# Dataset records
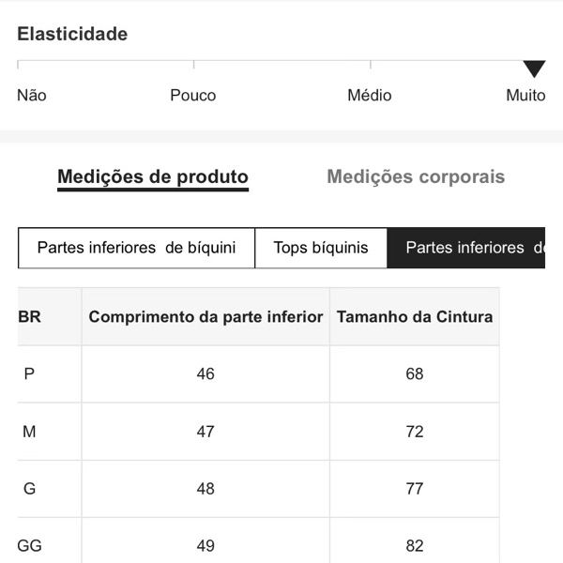
Task: Click the Não elasticity label
Action: 32,95
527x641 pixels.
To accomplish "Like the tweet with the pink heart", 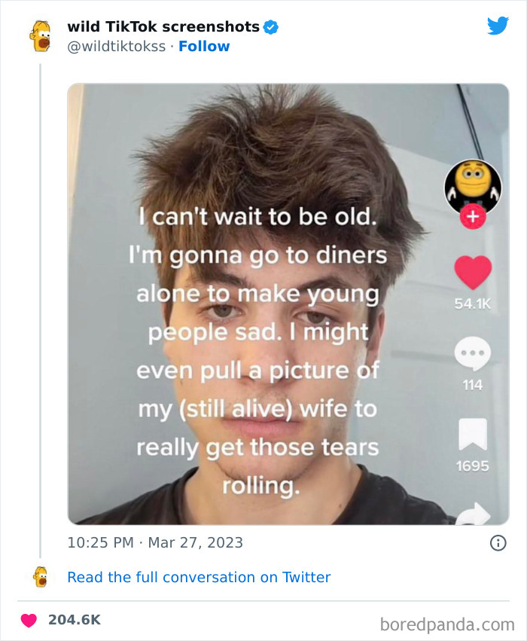I will point(29,621).
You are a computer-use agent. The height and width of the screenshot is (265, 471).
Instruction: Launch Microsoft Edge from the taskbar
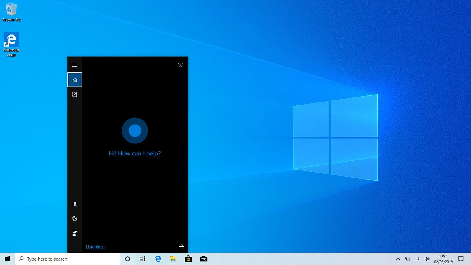(x=158, y=259)
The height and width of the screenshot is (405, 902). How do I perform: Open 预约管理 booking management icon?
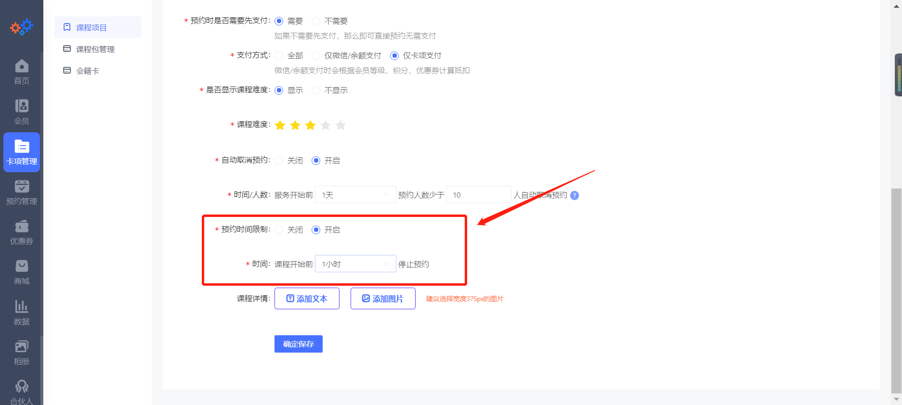pos(22,192)
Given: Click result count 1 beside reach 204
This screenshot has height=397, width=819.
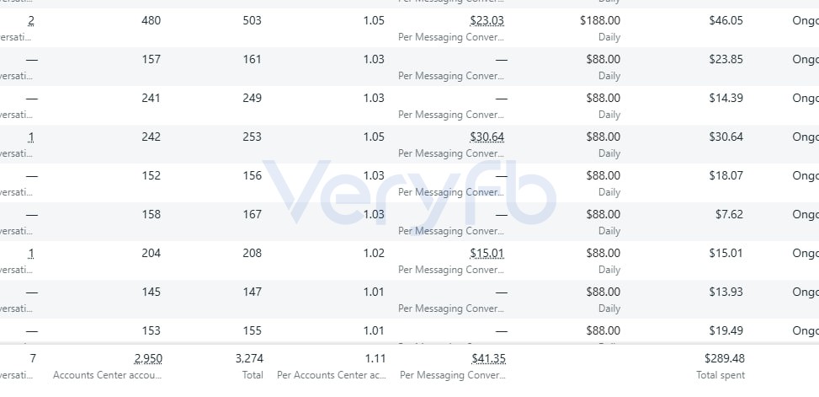Looking at the screenshot, I should [31, 253].
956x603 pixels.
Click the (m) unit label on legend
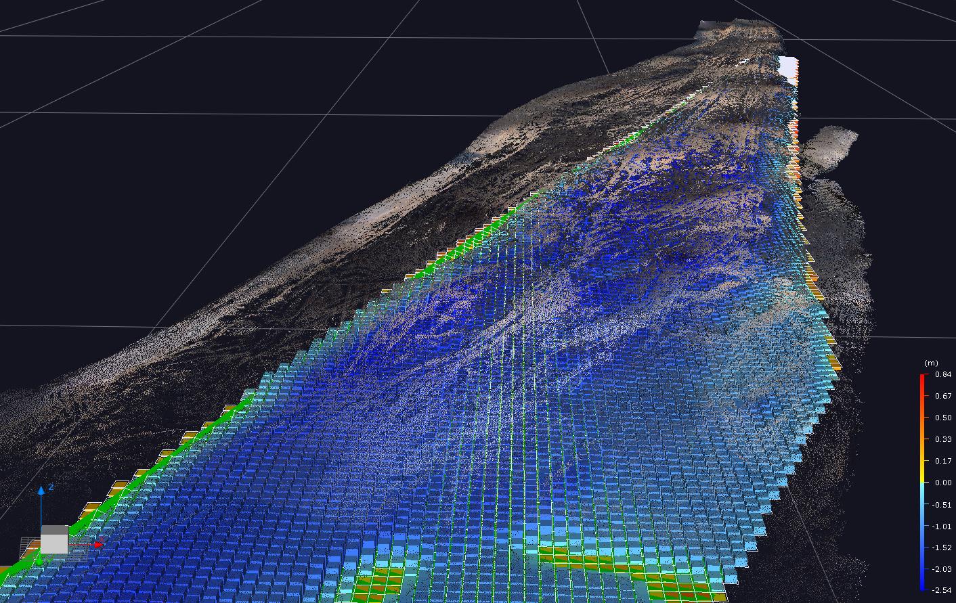(x=930, y=363)
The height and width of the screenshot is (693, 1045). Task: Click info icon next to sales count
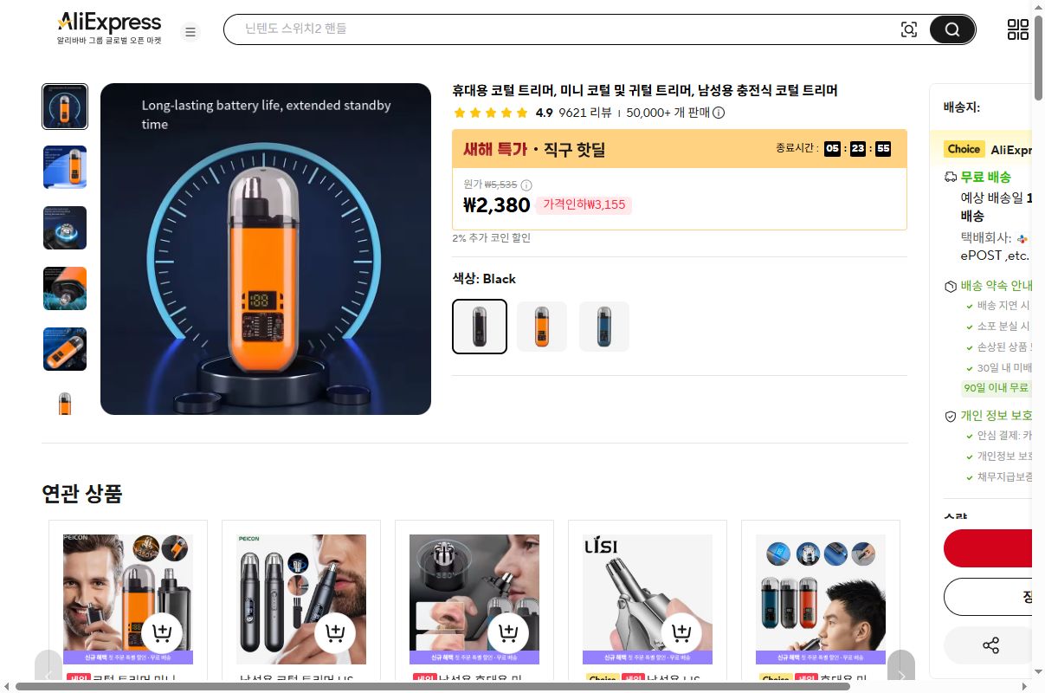pos(718,113)
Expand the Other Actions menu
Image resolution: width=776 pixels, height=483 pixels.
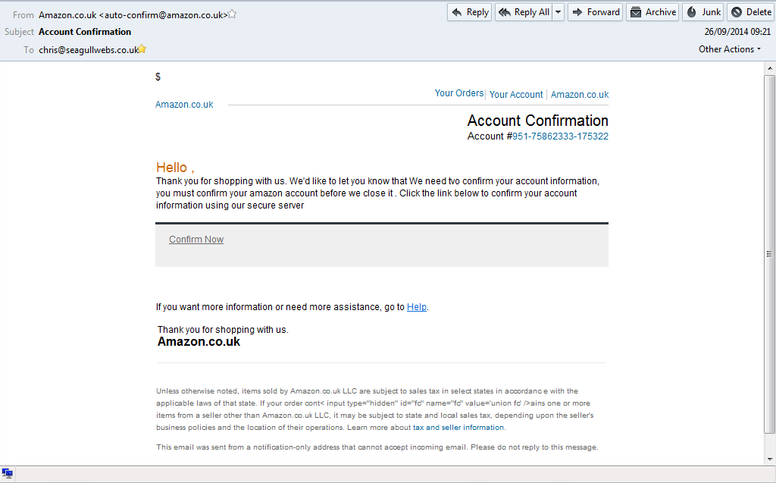[x=731, y=49]
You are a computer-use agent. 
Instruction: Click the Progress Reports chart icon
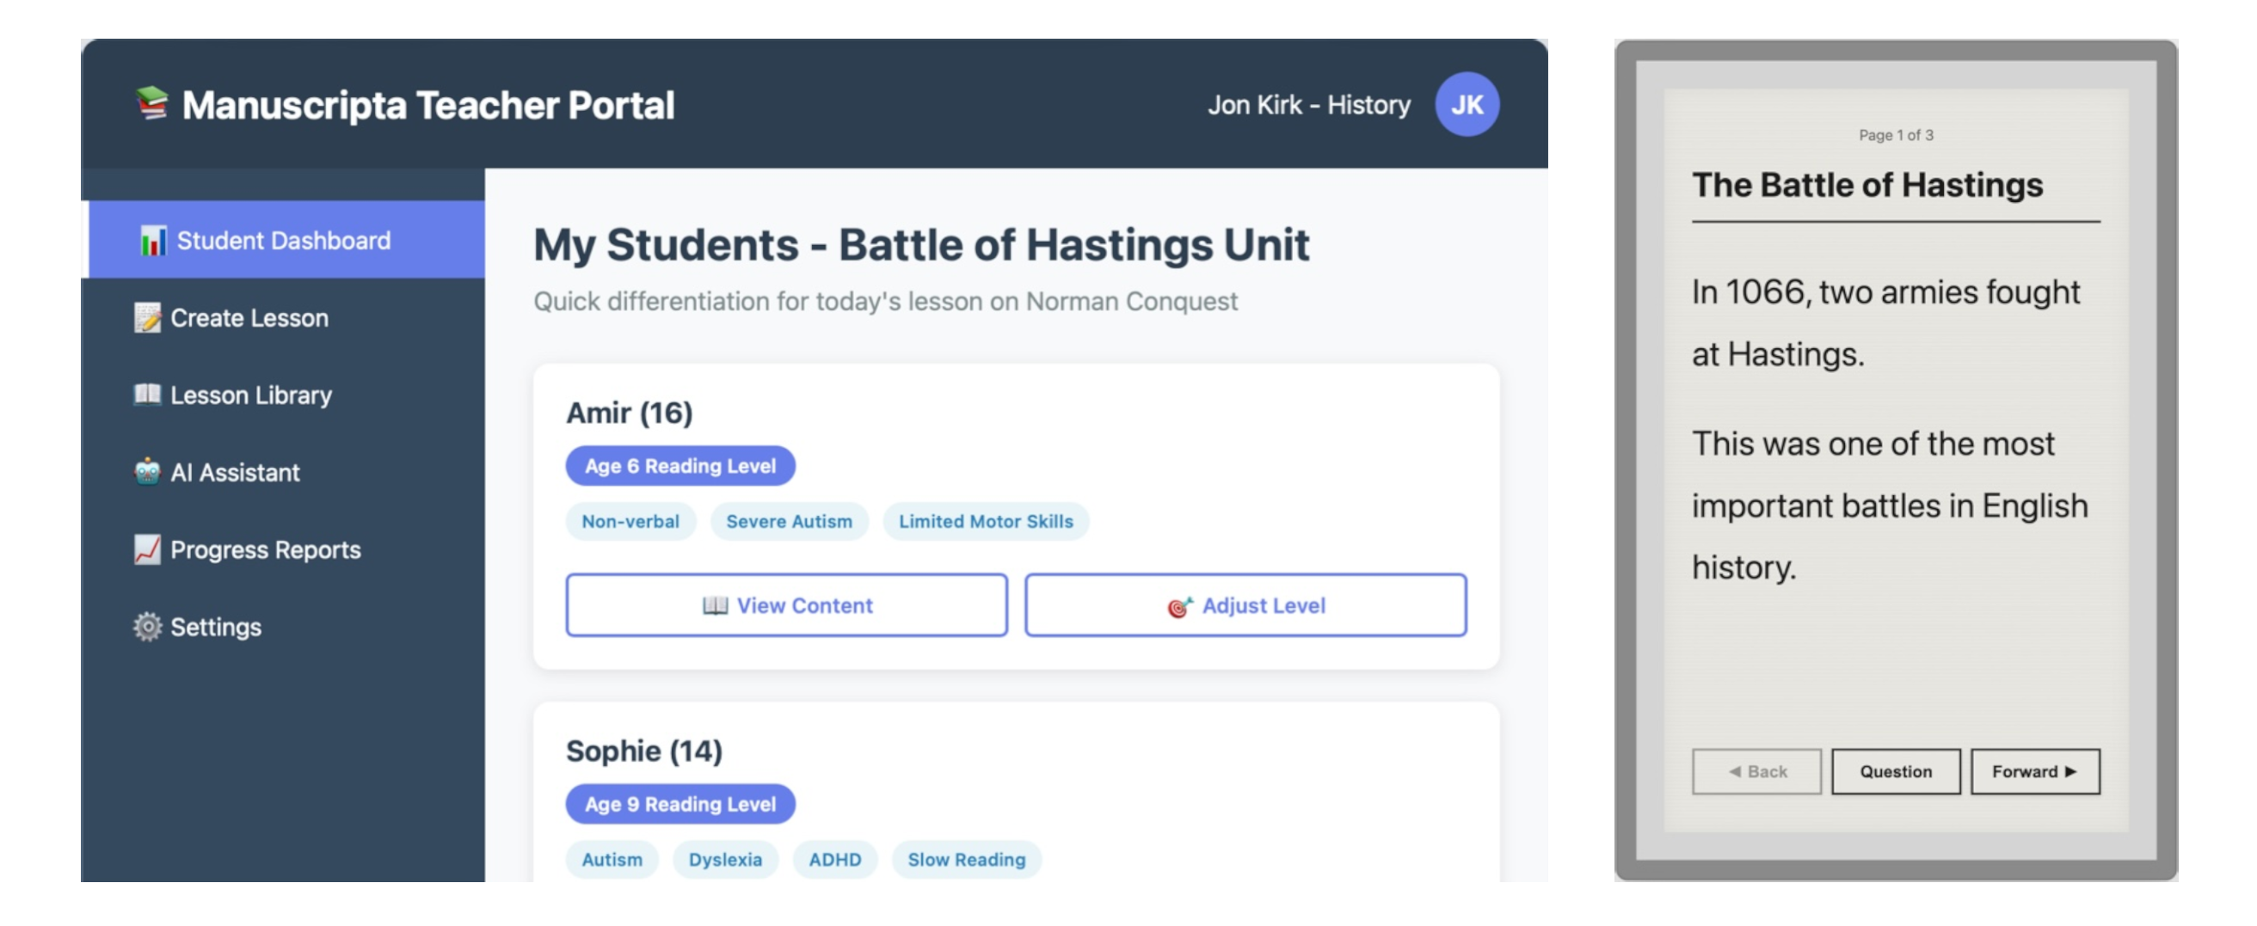click(147, 549)
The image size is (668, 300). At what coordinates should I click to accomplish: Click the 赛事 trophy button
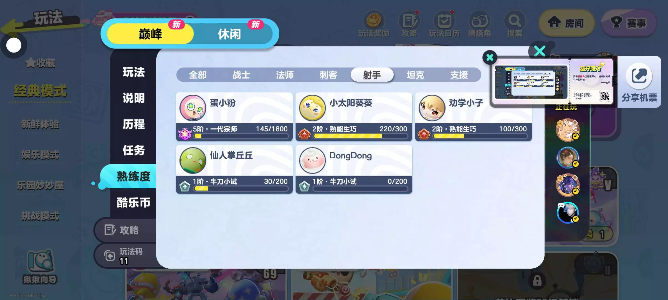(629, 23)
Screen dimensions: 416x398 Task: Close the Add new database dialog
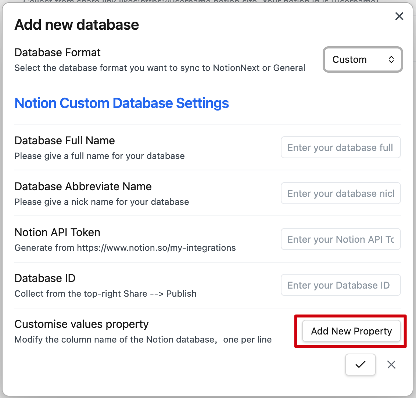[399, 16]
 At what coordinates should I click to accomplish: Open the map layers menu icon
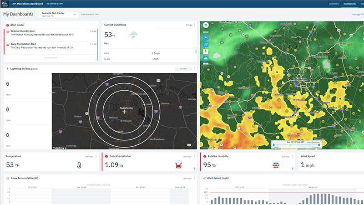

# Exercise details
Return every line of the listing above, from the line containing "The height and width of the screenshot is (405, 902)." down through the line containing "pos(718,113)", with both of those lines included and each one reproduced verbatim. Omit the pictures from your answer.

# Correct response
The height and width of the screenshot is (405, 902). How do I perform: Open 预约管理 booking management icon?
pos(22,192)
Given: Click result count 1 beside reach 204
This screenshot has height=397, width=819.
Looking at the screenshot, I should [31, 253].
956x603 pixels.
Click the (m) unit label on legend
(x=930, y=363)
The height and width of the screenshot is (693, 1045). Task: Click info icon next to sales count
pos(718,113)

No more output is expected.